A Lorraine city built from a golden local stone, with one of the tallest Gothic cathedrals in France and a light-filled contemporary museum that changed how I think about the region entirely.

We came to Metz mostly out of logistics — a convenient stop between Paris and Strasbourg — and left having completely revised what I thought Lorraine had to offer. The city is built largely from Jaumont limestone, a local stone with a warm honey-gold colour that catches the evening light in a way I hadn’t seen anywhere else in France, and it gives even ordinary apartment blocks near the station a kind of glow that took me two days to stop photographing.

A cathedral held up by glass

The Cathédrale Saint-Étienne is one of the tallest Gothic cathedrals in the country, its nave soaring to over forty metres, but what stopped me in the doorway wasn’t the height — it was the light. Metz Cathedral has the largest total expanse of stained glass of any cathedral in France, over six thousand square metres, including windows by Marc Chagall installed in the 1960s that sit alongside medieval and Renaissance glass without ever feeling like an intrusion. We arrived in late afternoon when the low sun was hitting the western windows directly, and the interior filled with drifting colour on the stone floor in a way that made the whole nave feel underwater. Locals call it the Lantern of God, and for the first time a nickname like that felt earned rather than marketed.

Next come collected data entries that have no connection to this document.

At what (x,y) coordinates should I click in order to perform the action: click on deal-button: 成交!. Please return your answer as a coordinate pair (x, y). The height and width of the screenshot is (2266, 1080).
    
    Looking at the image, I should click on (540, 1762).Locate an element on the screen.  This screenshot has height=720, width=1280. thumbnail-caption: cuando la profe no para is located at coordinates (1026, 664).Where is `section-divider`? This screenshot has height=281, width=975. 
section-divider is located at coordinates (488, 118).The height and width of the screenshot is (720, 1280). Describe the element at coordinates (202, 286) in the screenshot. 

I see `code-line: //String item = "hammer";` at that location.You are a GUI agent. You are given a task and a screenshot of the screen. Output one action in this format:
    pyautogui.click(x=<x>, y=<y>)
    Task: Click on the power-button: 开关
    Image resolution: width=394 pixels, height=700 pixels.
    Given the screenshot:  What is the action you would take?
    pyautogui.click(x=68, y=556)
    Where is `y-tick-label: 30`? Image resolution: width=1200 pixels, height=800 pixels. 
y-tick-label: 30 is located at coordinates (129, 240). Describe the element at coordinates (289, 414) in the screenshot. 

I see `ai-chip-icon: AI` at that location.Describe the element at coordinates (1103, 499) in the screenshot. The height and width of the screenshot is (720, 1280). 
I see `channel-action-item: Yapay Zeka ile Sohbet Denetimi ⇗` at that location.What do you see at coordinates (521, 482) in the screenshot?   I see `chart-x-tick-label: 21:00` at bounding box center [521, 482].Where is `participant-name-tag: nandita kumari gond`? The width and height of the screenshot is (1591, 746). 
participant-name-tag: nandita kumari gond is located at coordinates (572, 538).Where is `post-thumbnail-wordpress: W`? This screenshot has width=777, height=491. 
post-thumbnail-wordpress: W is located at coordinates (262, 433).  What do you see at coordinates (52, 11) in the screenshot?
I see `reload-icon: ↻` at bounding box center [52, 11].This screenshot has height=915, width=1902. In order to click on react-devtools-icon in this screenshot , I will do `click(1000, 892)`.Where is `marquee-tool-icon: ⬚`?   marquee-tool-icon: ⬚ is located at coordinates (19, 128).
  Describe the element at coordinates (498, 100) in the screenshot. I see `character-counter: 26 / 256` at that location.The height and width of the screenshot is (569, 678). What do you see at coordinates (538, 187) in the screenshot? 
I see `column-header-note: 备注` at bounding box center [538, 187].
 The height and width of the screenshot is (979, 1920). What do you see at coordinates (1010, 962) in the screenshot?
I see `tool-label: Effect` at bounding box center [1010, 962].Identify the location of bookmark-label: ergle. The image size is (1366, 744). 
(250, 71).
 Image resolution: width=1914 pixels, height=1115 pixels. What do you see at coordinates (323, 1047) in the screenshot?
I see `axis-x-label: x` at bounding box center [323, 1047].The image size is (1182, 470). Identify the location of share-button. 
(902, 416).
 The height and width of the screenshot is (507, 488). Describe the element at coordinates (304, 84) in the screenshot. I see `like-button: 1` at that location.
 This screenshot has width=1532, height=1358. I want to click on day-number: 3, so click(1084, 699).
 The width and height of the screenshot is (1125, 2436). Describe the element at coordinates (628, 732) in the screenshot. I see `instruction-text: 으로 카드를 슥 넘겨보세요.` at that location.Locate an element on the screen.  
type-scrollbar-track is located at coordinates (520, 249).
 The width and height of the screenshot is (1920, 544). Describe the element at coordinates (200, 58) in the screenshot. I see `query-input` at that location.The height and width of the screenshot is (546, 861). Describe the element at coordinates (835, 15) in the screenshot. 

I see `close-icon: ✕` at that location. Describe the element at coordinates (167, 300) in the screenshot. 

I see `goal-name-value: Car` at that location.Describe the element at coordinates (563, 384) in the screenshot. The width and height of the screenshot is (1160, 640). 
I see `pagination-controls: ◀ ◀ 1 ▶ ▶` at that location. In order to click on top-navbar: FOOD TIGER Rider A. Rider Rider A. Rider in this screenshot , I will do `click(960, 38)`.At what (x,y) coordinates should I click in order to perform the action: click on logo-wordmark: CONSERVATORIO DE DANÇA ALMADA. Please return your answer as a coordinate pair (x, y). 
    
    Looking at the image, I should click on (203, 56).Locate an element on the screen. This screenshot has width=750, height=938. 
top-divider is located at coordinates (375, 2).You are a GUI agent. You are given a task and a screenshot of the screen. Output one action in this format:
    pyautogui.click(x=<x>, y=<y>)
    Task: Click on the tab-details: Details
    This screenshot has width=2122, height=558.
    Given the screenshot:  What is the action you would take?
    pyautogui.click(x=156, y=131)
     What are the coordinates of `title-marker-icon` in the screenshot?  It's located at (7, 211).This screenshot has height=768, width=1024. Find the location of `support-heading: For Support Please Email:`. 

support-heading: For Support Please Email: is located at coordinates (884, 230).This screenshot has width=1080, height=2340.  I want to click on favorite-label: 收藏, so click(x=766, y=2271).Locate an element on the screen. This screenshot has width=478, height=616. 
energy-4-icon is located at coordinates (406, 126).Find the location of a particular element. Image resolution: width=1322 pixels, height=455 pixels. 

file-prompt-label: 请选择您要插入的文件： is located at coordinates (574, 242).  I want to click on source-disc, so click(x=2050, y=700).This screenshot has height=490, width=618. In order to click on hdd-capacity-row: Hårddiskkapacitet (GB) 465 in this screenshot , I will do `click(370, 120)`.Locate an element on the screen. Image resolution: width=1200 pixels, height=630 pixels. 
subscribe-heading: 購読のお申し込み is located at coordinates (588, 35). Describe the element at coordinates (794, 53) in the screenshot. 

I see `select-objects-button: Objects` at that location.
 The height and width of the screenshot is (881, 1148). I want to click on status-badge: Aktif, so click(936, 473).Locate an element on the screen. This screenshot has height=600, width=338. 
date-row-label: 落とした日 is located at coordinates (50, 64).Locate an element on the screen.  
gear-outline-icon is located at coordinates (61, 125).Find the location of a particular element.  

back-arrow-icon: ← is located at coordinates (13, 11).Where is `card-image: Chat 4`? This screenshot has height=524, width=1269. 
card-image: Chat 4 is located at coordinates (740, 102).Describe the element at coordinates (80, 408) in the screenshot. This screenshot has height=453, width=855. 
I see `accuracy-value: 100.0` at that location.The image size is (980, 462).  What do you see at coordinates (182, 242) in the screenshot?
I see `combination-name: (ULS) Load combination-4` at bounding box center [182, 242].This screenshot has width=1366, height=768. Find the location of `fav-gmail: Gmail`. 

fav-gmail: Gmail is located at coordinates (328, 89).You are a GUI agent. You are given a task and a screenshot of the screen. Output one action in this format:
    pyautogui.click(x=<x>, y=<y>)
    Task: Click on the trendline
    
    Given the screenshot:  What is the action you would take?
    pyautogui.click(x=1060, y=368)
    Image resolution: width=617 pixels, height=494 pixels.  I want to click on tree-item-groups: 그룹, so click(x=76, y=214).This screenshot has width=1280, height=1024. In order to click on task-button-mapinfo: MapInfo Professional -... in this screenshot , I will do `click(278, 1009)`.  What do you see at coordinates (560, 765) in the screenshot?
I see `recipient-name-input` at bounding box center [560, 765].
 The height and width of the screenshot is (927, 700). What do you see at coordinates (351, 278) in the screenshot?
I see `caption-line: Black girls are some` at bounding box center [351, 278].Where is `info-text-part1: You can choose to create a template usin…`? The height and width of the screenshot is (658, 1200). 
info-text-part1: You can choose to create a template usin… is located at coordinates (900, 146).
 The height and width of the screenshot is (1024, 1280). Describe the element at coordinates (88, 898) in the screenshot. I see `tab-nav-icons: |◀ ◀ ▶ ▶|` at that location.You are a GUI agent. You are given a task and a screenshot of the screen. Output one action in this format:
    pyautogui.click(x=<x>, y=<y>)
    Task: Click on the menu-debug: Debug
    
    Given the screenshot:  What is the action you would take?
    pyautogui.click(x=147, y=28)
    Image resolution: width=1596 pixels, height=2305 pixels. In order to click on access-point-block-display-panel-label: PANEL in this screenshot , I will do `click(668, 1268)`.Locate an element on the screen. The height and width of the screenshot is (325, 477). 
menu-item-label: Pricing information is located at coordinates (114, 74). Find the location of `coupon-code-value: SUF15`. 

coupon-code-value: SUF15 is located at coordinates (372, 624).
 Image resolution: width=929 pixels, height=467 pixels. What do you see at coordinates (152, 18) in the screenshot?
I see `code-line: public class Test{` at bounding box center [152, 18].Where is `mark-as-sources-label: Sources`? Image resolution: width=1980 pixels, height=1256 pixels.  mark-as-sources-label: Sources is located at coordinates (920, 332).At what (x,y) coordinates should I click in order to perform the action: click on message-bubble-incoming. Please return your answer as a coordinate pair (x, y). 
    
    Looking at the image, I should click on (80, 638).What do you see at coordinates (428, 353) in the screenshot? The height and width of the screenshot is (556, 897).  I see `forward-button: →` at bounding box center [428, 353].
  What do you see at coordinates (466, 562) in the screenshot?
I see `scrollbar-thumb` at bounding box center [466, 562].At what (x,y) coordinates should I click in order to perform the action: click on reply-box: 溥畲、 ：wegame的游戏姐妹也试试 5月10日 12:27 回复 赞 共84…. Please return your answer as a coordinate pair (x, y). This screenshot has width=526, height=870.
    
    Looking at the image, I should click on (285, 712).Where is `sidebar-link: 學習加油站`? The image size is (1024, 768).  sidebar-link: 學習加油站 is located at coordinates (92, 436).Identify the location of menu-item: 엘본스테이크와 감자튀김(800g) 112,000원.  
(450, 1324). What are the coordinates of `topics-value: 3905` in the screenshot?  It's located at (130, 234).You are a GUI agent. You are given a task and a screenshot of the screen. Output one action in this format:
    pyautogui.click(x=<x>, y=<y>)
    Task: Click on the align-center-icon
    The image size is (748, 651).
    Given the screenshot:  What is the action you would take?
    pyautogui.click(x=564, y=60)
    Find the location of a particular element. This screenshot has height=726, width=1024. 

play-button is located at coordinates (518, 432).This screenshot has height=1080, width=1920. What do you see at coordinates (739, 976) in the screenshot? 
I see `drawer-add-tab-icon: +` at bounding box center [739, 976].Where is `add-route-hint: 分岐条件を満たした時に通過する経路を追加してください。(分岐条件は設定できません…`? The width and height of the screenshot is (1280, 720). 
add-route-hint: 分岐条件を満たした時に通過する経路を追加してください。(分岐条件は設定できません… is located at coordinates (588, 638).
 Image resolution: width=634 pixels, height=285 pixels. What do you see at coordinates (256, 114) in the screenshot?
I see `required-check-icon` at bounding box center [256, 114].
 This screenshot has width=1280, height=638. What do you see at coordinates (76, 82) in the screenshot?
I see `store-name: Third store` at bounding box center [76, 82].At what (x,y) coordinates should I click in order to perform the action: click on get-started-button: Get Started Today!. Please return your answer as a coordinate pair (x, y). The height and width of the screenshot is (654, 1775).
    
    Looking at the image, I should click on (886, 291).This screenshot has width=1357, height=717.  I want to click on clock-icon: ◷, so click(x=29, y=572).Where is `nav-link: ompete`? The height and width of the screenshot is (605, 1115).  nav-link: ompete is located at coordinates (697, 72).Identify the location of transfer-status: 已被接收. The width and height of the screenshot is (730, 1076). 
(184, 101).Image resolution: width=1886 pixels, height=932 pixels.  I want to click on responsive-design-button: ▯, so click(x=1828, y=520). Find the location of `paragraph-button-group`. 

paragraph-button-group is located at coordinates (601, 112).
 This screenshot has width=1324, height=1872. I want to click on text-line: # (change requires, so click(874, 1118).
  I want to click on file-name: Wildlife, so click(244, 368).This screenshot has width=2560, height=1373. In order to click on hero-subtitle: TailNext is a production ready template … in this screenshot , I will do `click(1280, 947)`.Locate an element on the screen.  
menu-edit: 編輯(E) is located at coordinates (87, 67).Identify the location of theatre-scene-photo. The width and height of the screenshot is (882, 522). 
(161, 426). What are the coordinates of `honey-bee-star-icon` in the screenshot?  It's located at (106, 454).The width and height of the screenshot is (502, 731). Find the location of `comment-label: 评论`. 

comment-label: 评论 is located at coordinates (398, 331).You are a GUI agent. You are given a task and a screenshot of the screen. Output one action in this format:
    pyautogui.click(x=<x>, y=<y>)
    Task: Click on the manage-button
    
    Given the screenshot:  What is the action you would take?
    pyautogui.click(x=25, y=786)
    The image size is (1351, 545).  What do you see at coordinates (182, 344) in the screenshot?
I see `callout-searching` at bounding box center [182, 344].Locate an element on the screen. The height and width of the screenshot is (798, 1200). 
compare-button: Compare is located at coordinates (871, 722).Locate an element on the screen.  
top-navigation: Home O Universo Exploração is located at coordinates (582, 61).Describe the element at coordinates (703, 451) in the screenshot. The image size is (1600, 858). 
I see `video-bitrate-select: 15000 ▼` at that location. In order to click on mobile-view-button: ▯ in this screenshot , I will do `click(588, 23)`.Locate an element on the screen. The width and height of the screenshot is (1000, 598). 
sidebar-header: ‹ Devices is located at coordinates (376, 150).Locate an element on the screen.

Coloured light from stained glass windows, including panels by Marc Chagall, falling across the stone floor of Metz Cathedral

The Centre Pompidou-Metz and the new city

A short walk from the old town, the Centre Pompidou-Metz sits under an enormous undulating wooden roof inspired by a Chinese woven hat, and it was the first regional outpost the Pompidou ever opened outside Paris, opened in 2010 specifically to bring major contemporary art beyond the capital. We spent an afternoon there between a Kandinsky retrospective and a temporary installation neither of us fully understood but both enjoyed arguing about over coffee afterward. Walking back toward the Moselle river as the light faded, past the covered market and the golden stone of the old town, it struck me that Metz manages something rare — a genuinely old city that isn’t defensive about being genuinely new as well.

The undulating wooden roof of the Centre Pompidou-Metz against the evening sky

When to go: Late spring or early autumn gives the best light for the cathedral’s windows and comfortable weather for walking the old town and the riverside gardens along the Moselle.